▶ [EXERCISE PROMPT]:
If a line in the records below holds the string "above", count it; give only the total.

======== RAW DATA ========

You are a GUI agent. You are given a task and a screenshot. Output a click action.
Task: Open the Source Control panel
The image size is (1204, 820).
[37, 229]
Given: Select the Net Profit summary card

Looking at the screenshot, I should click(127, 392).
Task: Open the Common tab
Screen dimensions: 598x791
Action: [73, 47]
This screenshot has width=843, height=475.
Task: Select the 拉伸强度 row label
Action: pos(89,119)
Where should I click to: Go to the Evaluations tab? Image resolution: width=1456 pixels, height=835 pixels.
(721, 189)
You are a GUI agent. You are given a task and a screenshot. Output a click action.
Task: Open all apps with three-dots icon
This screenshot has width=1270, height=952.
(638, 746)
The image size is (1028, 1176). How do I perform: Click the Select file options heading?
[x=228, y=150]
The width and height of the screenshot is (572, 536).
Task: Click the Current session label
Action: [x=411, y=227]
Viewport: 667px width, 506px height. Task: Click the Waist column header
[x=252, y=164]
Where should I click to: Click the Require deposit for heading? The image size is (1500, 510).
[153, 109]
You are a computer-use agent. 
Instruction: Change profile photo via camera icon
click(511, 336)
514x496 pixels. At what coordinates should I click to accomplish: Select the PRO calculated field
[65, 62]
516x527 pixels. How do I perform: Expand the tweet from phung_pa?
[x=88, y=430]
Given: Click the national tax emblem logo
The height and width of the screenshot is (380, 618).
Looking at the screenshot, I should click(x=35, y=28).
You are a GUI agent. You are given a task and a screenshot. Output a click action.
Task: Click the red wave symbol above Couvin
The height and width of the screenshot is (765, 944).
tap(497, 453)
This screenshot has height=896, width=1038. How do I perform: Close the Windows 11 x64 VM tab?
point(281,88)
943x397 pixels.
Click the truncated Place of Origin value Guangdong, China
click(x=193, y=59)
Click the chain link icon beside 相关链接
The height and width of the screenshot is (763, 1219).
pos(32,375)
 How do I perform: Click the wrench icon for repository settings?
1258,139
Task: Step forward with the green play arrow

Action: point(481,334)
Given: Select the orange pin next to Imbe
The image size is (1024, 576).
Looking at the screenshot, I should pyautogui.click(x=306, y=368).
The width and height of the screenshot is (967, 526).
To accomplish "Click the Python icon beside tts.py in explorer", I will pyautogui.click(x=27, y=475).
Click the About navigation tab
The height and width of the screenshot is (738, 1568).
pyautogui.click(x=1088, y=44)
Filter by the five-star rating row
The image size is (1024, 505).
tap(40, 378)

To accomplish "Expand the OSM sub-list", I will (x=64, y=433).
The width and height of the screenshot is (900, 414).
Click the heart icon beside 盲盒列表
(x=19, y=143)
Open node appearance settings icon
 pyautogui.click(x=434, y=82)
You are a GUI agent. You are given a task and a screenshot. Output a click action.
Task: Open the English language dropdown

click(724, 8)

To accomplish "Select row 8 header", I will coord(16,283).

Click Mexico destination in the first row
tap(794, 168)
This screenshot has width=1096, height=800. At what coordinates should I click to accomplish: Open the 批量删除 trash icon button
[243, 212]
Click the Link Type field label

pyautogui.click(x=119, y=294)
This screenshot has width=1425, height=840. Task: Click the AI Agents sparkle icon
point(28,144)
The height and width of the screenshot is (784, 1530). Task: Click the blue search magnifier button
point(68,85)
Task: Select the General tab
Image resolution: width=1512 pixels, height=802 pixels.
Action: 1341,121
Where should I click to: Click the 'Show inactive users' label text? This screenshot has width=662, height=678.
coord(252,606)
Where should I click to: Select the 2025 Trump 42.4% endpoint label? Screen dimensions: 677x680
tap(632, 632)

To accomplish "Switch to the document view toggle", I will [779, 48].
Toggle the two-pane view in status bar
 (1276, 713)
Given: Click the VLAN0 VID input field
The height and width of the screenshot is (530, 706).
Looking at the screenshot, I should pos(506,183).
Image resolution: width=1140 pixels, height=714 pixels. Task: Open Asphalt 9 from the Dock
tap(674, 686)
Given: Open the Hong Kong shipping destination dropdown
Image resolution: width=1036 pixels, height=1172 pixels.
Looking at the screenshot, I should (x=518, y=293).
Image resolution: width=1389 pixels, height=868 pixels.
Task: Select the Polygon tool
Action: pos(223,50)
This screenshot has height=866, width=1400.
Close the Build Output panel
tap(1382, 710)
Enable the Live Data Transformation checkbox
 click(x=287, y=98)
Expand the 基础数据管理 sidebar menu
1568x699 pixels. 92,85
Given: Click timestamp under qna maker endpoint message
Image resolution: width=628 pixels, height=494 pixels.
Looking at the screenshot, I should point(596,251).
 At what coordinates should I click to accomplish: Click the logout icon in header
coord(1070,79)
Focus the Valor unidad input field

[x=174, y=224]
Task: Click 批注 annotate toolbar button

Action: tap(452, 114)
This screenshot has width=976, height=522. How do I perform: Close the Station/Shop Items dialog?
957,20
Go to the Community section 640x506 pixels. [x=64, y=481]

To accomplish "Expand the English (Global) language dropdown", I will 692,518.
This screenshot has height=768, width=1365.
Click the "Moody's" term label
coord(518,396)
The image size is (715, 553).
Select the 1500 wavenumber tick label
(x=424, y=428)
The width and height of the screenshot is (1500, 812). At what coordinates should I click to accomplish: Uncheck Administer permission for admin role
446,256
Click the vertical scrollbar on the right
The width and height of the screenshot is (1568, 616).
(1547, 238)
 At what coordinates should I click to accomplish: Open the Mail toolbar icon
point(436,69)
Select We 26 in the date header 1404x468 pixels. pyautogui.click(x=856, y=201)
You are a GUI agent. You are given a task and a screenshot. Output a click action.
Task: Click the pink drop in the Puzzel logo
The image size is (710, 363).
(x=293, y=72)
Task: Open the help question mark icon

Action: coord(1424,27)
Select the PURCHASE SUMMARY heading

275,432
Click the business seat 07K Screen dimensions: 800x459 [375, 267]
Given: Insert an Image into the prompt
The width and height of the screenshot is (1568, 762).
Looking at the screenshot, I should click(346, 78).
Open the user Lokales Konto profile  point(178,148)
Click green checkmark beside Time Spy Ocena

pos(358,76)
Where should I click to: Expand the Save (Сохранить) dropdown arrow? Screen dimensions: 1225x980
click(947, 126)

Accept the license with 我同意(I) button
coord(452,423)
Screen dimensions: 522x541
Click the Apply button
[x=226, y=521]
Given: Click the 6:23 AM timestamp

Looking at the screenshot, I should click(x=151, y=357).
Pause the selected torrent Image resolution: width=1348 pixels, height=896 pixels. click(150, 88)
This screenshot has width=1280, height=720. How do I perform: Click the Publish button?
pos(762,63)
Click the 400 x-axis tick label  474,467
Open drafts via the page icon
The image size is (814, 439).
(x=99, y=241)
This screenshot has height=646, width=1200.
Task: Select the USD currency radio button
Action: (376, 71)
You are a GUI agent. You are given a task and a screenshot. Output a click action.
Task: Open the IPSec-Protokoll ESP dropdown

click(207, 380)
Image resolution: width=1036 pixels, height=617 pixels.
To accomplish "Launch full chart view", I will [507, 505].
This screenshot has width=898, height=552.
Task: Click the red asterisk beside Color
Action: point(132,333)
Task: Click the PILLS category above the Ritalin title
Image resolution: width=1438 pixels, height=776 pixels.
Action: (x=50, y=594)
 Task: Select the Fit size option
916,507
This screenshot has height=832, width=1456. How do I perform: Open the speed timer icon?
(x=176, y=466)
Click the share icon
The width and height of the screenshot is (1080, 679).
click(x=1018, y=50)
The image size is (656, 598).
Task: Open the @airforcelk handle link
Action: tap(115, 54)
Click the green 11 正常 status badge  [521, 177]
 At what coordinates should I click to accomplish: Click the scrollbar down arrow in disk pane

========

▶ [SOLUTION FOR THIS EXERCISE]:
2